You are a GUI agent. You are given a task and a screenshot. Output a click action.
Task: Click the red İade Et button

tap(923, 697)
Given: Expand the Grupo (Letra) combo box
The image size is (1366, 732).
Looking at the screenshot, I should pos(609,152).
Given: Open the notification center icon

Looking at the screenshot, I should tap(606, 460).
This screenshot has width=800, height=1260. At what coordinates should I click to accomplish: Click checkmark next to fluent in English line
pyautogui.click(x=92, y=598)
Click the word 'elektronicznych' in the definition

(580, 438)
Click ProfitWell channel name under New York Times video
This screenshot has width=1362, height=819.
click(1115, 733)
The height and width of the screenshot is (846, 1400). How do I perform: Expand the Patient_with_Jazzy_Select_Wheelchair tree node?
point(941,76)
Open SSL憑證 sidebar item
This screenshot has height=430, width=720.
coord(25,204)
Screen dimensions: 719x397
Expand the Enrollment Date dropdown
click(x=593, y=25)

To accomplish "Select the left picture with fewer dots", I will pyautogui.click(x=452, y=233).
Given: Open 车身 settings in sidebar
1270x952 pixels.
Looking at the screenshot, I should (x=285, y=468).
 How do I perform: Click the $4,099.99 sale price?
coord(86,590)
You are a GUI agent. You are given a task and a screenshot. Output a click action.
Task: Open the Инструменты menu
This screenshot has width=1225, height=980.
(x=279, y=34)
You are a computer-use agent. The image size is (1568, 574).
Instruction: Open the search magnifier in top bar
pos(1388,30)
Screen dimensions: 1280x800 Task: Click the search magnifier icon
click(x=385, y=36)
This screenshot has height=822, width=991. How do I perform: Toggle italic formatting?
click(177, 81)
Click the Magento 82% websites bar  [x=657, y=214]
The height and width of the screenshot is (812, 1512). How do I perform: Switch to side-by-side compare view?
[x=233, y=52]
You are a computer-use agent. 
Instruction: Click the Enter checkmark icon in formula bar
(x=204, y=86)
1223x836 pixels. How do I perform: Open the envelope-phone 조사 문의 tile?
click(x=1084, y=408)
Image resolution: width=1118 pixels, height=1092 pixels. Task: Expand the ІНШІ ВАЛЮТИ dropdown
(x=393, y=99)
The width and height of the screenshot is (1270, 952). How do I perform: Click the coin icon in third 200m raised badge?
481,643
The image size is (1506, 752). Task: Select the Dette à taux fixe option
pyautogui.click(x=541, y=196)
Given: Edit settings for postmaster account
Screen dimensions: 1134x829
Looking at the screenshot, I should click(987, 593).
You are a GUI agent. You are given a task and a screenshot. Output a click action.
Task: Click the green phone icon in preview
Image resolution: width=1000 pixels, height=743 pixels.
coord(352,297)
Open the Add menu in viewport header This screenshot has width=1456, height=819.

### Exercise details
Reproduce every line of the entries above word for word.

### The reply
You are a GUI agent. You are given a task and a screenshot. Output a click action.
Task: Click the red İade Et button

tap(923, 697)
Given: Expand the Grupo (Letra) combo box
The image size is (1366, 732).
Looking at the screenshot, I should pos(609,152).
Given: Open the notification center icon

Looking at the screenshot, I should tap(606, 460).
This screenshot has width=800, height=1260. At what coordinates should I click to accomplish: Click checkmark next to fluent in English line
pyautogui.click(x=92, y=598)
Click the word 'elektronicznych' in the definition

(580, 438)
Click ProfitWell channel name under New York Times video
This screenshot has width=1362, height=819.
click(1115, 733)
The height and width of the screenshot is (846, 1400). How do I perform: Expand the Patient_with_Jazzy_Select_Wheelchair tree node?
point(941,76)
Open SSL憑證 sidebar item
This screenshot has height=430, width=720.
coord(25,204)
Screen dimensions: 719x397
Expand the Enrollment Date dropdown
click(x=593, y=25)

To accomplish "Select the left picture with fewer dots", I will pyautogui.click(x=452, y=233).
Given: Open 车身 settings in sidebar
1270x952 pixels.
Looking at the screenshot, I should (x=285, y=468).
 How do I perform: Click the $4,099.99 sale price?
coord(86,590)
You are a GUI agent. You are given a task and a screenshot. Output a click action.
Task: Open the Инструменты menu
This screenshot has width=1225, height=980.
(x=279, y=34)
You are a computer-use agent. The image size is (1568, 574).
Instruction: Open the search magnifier in top bar
pos(1388,30)
Screen dimensions: 1280x800 Task: Click the search magnifier icon
click(x=385, y=36)
This screenshot has height=822, width=991. How do I perform: Toggle italic formatting?
click(177, 81)
Click the Magento 82% websites bar  [x=657, y=214]
The height and width of the screenshot is (812, 1512). How do I perform: Switch to side-by-side compare view?
[x=233, y=52]
You are a computer-use agent. 
Instruction: Click the Enter checkmark icon in formula bar
(x=204, y=86)
1223x836 pixels. How do I perform: Open the envelope-phone 조사 문의 tile?
click(x=1084, y=408)
Image resolution: width=1118 pixels, height=1092 pixels. Task: Expand the ІНШІ ВАЛЮТИ dropdown
(x=393, y=99)
The width and height of the screenshot is (1270, 952). How do I perform: Click the coin icon in third 200m raised badge?
481,643
The image size is (1506, 752). Task: Select the Dette à taux fixe option
pyautogui.click(x=541, y=196)
Given: Edit settings for postmaster account
Screen dimensions: 1134x829
Looking at the screenshot, I should click(987, 593).
You are a GUI agent. You are given a task and a screenshot. Output a click action.
Task: Click the green phone icon in preview
Image resolution: width=1000 pixels, height=743 pixels.
coord(352,297)
Open the Add menu in viewport header This screenshot has width=1456, height=819.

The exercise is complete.